O fato de ser um produto social das opressões estruturais não torna Sérgio Camargo um inocente e tampouco justifica a desonestidade da qual ele se vale para extravasar o visível desprezo pela sua condição social de homem negro e o desejo indisfarçável de ser um homem branco. Um sub-opressor é uma vítima que faz vítimas.
Mas ao invés de despertar indignação branca e a vergonha negra, deveria provocar reflexões e autocrítica sobre a recorrente prática de desvalorização da pessoa negra e de apresentação da pessoa branca como ideal de perfeição humana a ser atingida. Principalmente porque Sérgio Camargo é um caso público e notório, mas está longe de ser único.
Autoestima como instrumento político
O gigante incontornável Milton Santos, geógrafo baiano e intelectual de primeira grandeza, em uma palestra sobre o Dia da Consciência Negra, alertou para a necessidade de políticas públicas voltadas à produção de um discurso nacional que contribua para a construção da autoestima negra.
Eu tenho defendido a importância do entendimento de que a autoestima é instrumento político fundamental para grupos limitados pelas opressões que construíram a base das nossas relações em sociedade e não discurso raso de opressão estética.
Pessoas negras são induzidas desde cedo a se odiar, se rejeitar e desejar ardentemente embranquecer. Para muitos, a militância e/ou o ativismo, bem como as discussões midiáticas sobre a condição da negritude, jogou para o inconsciente esse desejo ou promoveu um recalcamento dessa busca.
Mas o que é reprimido não some, apenas se manifesta de formas diversas, muitas vezes imperceptíveis e quase sempre incontroláveis, como ridicularizar mulheres negras diante o mundo todo como fez o humorista Chris Rock ou ter vergonha de apreciar e se relacionar afetivamente com mulheres negras.

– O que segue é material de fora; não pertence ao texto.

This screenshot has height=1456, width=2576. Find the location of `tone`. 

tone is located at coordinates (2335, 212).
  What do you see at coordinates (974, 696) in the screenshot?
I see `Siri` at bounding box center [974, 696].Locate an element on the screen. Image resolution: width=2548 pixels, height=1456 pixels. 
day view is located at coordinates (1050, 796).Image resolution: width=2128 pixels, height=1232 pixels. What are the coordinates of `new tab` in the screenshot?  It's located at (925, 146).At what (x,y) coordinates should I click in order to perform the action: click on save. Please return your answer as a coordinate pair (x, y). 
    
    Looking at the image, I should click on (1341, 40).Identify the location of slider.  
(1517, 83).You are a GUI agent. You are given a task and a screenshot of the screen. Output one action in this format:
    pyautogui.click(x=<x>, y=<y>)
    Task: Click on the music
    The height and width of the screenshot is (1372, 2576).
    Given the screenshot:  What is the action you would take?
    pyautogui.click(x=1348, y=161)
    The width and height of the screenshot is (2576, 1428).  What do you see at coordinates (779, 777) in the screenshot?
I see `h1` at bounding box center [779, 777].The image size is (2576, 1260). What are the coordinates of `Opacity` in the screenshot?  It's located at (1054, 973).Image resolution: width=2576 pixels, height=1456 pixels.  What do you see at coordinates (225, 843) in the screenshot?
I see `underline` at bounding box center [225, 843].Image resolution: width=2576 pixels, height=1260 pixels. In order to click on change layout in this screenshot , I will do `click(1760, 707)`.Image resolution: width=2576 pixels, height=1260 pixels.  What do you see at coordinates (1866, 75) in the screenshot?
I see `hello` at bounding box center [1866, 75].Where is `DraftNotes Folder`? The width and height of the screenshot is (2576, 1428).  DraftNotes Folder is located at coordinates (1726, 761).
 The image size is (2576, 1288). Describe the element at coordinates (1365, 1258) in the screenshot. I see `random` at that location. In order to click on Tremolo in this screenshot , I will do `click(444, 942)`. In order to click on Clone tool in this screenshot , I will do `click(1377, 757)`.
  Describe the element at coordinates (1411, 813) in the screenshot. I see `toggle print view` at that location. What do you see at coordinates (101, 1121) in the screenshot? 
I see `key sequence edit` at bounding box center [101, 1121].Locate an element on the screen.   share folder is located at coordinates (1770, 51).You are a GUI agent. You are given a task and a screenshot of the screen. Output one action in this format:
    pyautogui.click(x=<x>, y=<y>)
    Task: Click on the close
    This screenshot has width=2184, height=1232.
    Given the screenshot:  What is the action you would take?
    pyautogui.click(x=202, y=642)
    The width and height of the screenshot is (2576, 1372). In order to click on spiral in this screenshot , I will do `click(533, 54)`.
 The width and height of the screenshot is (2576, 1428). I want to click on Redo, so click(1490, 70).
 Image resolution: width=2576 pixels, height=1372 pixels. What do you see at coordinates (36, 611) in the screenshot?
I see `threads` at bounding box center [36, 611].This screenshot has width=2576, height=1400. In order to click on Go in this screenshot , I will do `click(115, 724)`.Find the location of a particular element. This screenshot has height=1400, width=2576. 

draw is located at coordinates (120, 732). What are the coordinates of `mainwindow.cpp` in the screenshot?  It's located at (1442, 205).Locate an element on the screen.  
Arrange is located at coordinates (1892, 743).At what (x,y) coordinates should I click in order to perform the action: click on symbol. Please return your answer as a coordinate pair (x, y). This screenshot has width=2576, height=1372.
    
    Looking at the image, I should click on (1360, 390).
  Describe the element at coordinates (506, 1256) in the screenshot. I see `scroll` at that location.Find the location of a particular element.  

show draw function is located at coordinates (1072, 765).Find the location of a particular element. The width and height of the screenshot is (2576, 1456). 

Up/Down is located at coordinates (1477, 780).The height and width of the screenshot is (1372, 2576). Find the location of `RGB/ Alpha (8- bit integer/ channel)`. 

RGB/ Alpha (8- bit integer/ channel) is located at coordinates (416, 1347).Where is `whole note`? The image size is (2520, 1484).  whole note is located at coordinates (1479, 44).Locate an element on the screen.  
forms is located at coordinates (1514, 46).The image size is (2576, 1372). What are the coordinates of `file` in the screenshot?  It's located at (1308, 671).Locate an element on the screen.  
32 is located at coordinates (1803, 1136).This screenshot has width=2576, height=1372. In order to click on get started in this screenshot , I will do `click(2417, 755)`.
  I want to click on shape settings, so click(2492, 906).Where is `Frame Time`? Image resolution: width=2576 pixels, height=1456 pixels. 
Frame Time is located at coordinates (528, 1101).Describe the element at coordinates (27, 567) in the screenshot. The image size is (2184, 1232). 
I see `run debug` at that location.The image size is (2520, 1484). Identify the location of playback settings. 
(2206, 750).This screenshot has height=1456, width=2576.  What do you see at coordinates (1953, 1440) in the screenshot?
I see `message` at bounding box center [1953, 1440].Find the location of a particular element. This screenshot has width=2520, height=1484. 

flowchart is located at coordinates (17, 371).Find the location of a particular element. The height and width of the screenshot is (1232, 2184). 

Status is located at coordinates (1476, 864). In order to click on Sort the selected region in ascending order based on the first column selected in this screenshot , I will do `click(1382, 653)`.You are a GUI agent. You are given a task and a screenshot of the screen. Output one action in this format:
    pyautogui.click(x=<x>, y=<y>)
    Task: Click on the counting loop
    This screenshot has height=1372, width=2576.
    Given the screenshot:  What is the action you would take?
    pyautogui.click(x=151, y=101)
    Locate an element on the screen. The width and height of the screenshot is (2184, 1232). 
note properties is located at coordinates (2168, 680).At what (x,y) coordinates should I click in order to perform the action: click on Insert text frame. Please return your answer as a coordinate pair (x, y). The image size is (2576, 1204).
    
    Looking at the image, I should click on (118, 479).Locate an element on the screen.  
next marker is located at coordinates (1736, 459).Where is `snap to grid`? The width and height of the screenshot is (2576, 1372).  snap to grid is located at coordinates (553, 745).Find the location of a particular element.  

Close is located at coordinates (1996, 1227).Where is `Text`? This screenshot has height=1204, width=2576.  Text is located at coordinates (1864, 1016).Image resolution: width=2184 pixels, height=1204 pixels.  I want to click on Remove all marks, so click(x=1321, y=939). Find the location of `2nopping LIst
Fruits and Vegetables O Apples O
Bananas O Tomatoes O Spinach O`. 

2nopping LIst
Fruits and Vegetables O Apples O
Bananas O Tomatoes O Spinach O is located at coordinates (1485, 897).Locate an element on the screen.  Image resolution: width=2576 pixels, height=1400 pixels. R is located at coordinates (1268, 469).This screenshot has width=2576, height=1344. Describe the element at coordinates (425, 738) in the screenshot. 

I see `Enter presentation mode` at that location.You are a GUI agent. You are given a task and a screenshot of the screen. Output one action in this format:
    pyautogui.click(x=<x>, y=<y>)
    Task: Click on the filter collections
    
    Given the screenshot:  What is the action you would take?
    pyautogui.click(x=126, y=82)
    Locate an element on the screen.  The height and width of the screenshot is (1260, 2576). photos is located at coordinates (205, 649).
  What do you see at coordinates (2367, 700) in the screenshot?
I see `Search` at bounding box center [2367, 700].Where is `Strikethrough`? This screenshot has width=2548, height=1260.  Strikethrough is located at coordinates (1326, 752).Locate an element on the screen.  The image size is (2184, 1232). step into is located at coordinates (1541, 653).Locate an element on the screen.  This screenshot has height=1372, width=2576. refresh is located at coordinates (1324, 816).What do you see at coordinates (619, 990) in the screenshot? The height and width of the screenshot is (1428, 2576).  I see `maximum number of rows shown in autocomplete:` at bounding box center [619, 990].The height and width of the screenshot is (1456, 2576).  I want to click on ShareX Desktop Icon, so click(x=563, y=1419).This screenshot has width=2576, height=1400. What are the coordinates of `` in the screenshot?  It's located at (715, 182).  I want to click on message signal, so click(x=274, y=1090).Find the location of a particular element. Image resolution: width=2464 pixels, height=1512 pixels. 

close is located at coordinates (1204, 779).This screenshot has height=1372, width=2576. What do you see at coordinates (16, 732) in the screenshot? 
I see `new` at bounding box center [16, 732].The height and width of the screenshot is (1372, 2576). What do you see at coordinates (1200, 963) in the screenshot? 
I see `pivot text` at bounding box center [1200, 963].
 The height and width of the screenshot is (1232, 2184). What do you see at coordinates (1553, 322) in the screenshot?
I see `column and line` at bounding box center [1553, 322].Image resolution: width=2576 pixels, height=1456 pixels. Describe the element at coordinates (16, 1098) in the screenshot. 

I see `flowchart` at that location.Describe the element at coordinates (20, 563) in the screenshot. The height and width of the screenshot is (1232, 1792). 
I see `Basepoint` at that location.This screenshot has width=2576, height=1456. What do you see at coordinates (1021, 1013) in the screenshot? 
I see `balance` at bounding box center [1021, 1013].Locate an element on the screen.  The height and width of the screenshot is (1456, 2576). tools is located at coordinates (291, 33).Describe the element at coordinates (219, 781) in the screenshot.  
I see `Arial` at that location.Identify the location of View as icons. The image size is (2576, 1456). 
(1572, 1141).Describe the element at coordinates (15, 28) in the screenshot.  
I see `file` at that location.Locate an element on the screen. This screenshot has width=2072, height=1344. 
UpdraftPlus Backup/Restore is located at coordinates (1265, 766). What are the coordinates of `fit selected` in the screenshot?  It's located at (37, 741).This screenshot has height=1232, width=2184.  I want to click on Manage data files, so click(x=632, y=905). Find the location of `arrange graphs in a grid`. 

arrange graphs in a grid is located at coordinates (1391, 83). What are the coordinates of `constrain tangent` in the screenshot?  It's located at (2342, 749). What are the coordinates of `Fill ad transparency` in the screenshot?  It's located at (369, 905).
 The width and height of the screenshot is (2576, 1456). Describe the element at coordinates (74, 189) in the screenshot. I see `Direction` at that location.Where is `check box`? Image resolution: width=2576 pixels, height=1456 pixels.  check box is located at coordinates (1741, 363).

No caso das próprias mulheres negras, os efeitos do auto ódio como resultado de uma subjetividade fragilizada sistematicamente pelas práticas racistas e machistas, vão desde a impossibilidade de conviver com o próprio cabelo natural até a rivalidade velada, como acontece no Big Brother Brasil entre Jessilane, Natália e Lina, devidamente aprofundada pela questão de gênero.
Antirracismo mainstream
A figura de Sérgio Camargo também faz tremer as máscaras do antirracismo mainstream que muitos adotaram no pós-George Floyd, que se apoia em discursos estereotipados de militância, mas que basta tropeçar em algum meandro ou sutileza do racismo para cair por terra e se mostrar no mínimo demagogo.
Por isso, a exoneração de Sérgio Camargo traduz um problema muito maior do que parece, primeiro porque os motivos são por si só temíveis: o atual governo quer seu token (marionete, escudo) negro ocupando um lugar de poder efetivo no legislativo, disputando uma vaga para deputado federal.
Segundo porque há muitos sub-opressores, conscientes e/ou inconscientes, não apenas entre a negritude, mas também entre as mulheres, entre os pobres, entre os LGBTQIA+ etc, fazendo o mesmo serviço, de maneira escancarada ou velada, inclusive em espaços de poder e decisão que são cruciais para a transformação social que precisamos.
Então, como os mais atentos sabem, nem de longe a exoneração de Sérgio Camargo representa o fim de um problema. Na verdade ele representa o sintoma de uma patologia social que avança livremente, contaminando e atravancando todas as lutas por emancipação e transformação e se nós não aprendermos a converter indignação em análise focada na construção de ações estratégicas, essa patologia vai destruir a todas, todos e todes.